NI Education: Basic funding for Northern Ireland schools is cut after budget
- Published
The basic funding that schools get in Northern Ireland has been cut following the Stormont budget.
But they are getting some extra money to help with existing staff salary agreements and rising energy costs.
In a letter to schools, the Department of Education (DE) said it "has had to make some very difficult decisions".
The Education Authority (EA) may also need to find about £100m in savings from its block grant in 2022-23, BBC News NI understands.
That could affect services like Special Educational Needs (SEN), school transport, school meals or maintenance.
In delivering a budget for Northern Ireland in November, the Secretary of State Chris Heaton-Harris warned DE that it needed to make significant cuts to its "current spending trajectory".
Mr Heaton-Harris said although education would receive a cash increase of £286m compared to last year's baseline, the department would need to take action to live within its budget.

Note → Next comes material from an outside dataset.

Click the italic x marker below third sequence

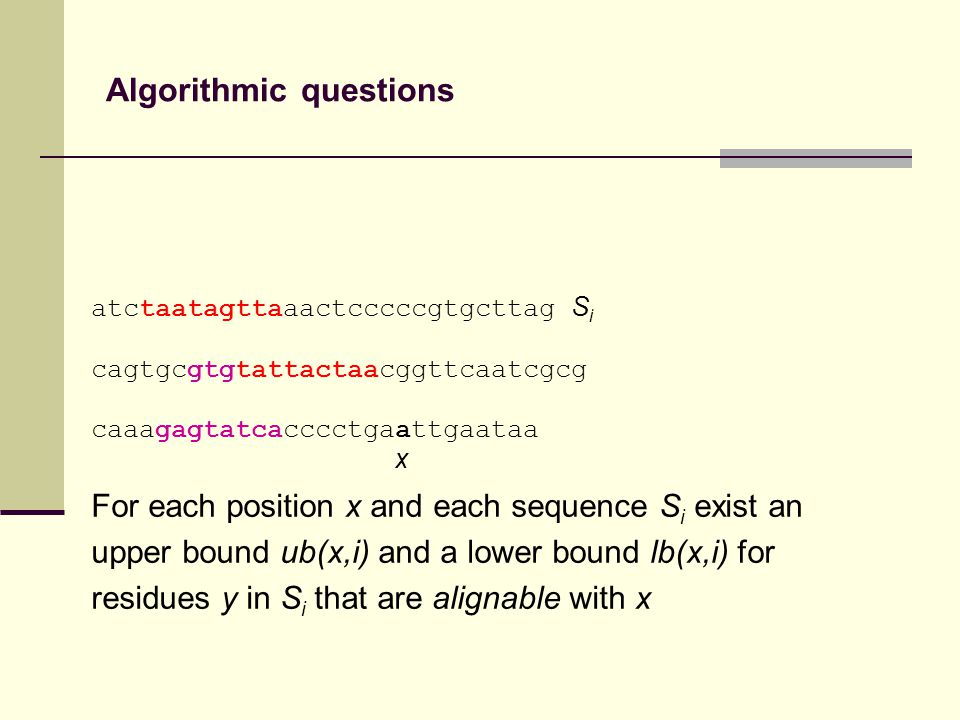402,460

According to previous analysis by the Institute for Fiscal Studies (IFS), Northern Ireland spends less on each school pupil's education than any other part of the UK.

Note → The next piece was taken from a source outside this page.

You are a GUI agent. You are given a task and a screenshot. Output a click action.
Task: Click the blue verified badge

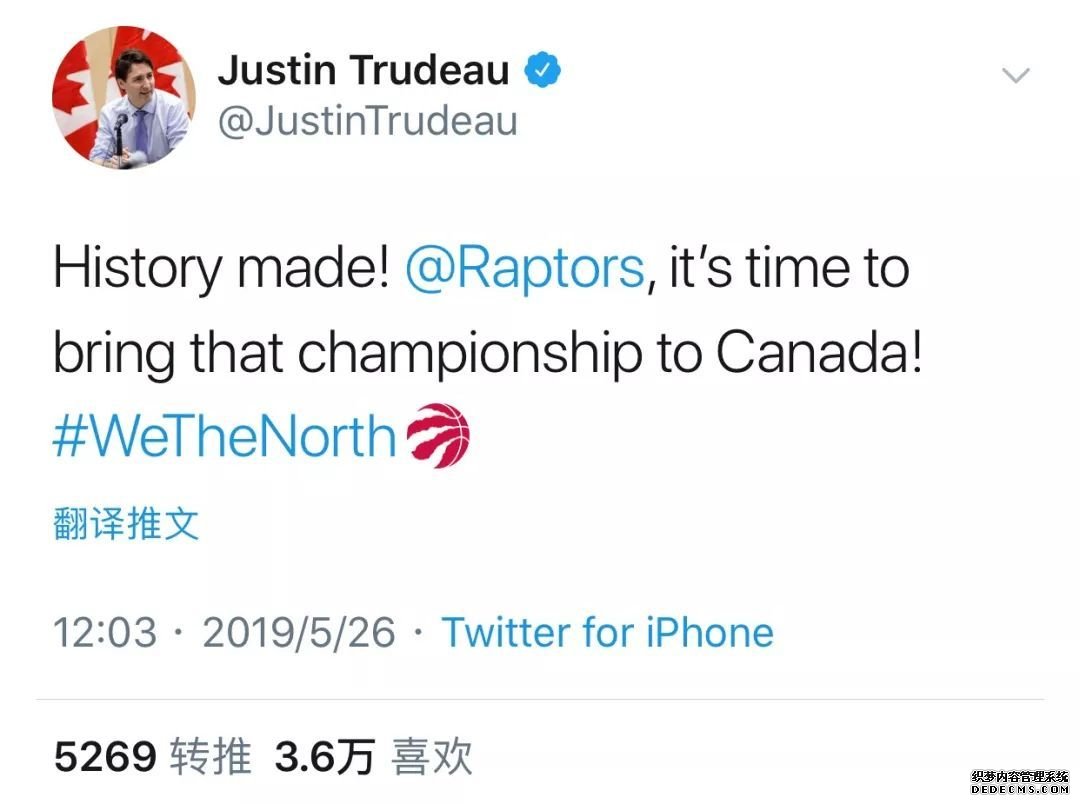(x=543, y=70)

Jacquie White, General Secretary of the Ulster Teachers' Union, said teachers feared the savings demanded of the EA "could damage the educational landscape here forever".

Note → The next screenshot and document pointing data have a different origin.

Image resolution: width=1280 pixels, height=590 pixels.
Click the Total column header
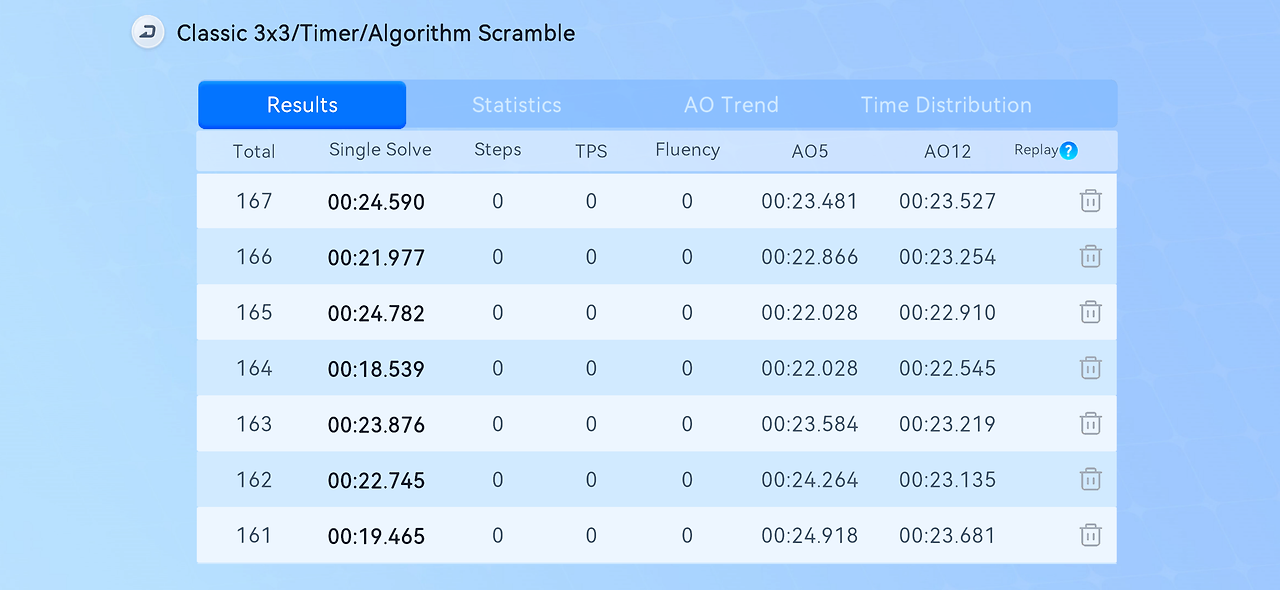click(254, 151)
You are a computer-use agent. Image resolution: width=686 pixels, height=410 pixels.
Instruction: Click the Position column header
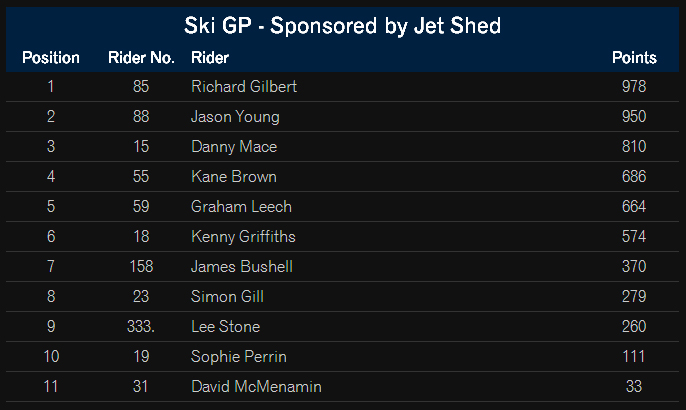pyautogui.click(x=51, y=58)
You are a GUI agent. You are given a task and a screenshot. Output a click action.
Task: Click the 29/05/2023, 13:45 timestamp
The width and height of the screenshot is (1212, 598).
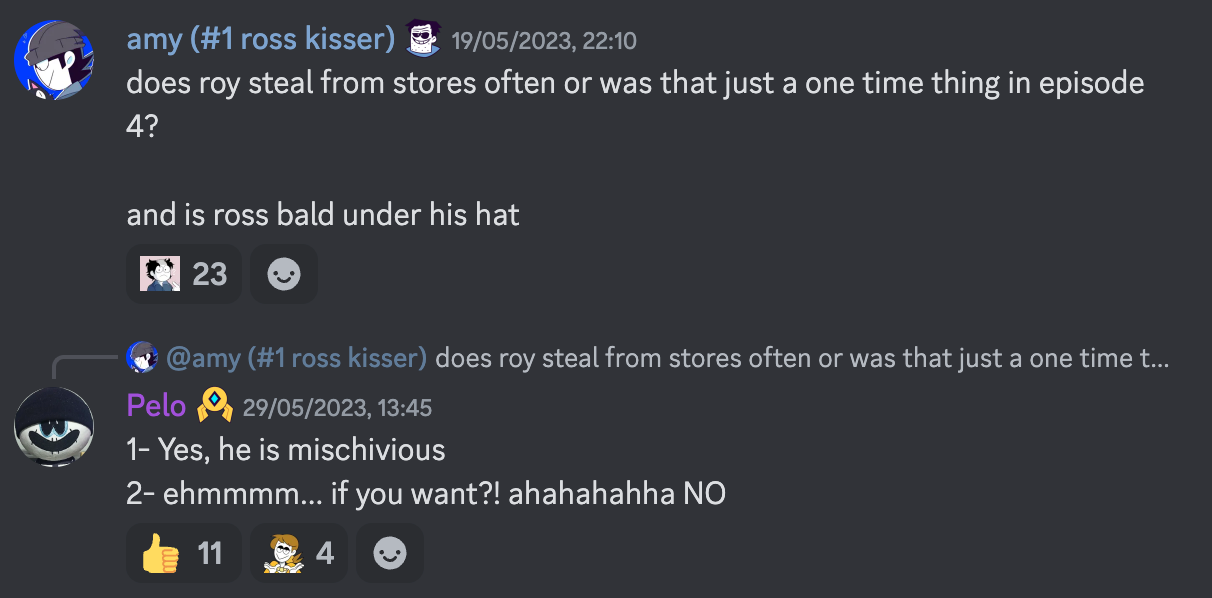pos(337,407)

She said they were "savage" and unions had "been left reeling".
"We've been told that the areas safeguarded within those savings are to include Sure Start, Free School Meals, Extended Schools and School Transport.
"However, no mention has been made of protecting SEN."
The EA, which is responsible to the day-to-day funding of schools and school services, had previously warned it was facing a budget deficit of about £300m in 2022-23.
It had identified rising costs to support pupils with Special Educational Needs and deficits in some school budgets as a particular concern.
Education is Stormont's second biggest spending department behind health.
The bulk of the budget - £1.4bn - goes to schools, while the EA spends over £800m on things like SEN, school transport, school meals and rates.
The department has now written to schools about the 2022-23 budget.
"This is a particularly challenging budget outcome, and, as a result, the department has had to make some very difficult decisions in an effort to deliver a balanced budget this year and to minimise the risk, as far as possible, of a year-end overspend," said the letter from the DE Finance Director Gary Fair.
'Particularly challenging'
Schools were given an initial budget for 2022-23 by the department in March 2022 but their final budget for the year has just been confirmed.
They face a cut of about 0.5% in their basic budget, but will receive extra money to pay specifically for rising energy costs and already agreed incremental pay awards for teaching and non-teaching staff.
Overall £11.8m is being provided to pay for rising energy costs, £22m for pay for non-teaching staff and £15.8m for incremental pay awards for teachers.
That means that overall the amount of money each school will have to spend in 2022-23 will go up by about 3%.
However, inflation is currently about 11% - its highest rate in 40 years.
There is also stalemate over a wider pay deal for teachers to cover the years 2021 to 2023 after unions rejected an earlier offer as "inadequate".
In his letter, Mr Fair said it was a "particularly challenging budget outcome for schools".
"This may require some difficult decisions in the current financial year, and indeed next year which is likely to be equally as challenging," he wrote.
BBC News NI understands that the EA has not yet made any decisions on exactly how it might save money.
In a statement on Monday, an EA spokesperson said that while it welcomed the "additional funding as part of the budget settlement, an EA funding gap for 2022/23 remains with a potentially adverse impact on our schools and front-line services, including but not limited to Special Educational Needs".
It said the "serious funding challenges facing education this year follow 10 years of under-investment in education and ever-increasing demand".
'Education can't take any more cuts'
"The EA does not underestimate the difficulty in trying to achieve a balanced budget, both this year and next, nor the tough decisions that need to be made and the potential impact these may have on our children and young people and our schools," it added.
"The EA will continue to work with DE and the wider education sector in carefully identifying and assessing a range of options to address the pressures faced, whilst trying to minimise the impact, particularly on the services we provide to our most vulnerable and disadvantaged children and young people."
The Irish Congress of Trade Unions- Northern Ireland Commission (NIC-ICTU) said the EA was facing "impossible demands for cuts".
They said unions representing teaching and support staff had "expressed concern that EA management has refused to rule out compulsory redundancies".
Justin McCamphill, NASUWT national official for Northern Ireland, said the DE had "been put in an invidious position by the Westminster government and the secretary of state" and that "education simply cannot endure any more cuts".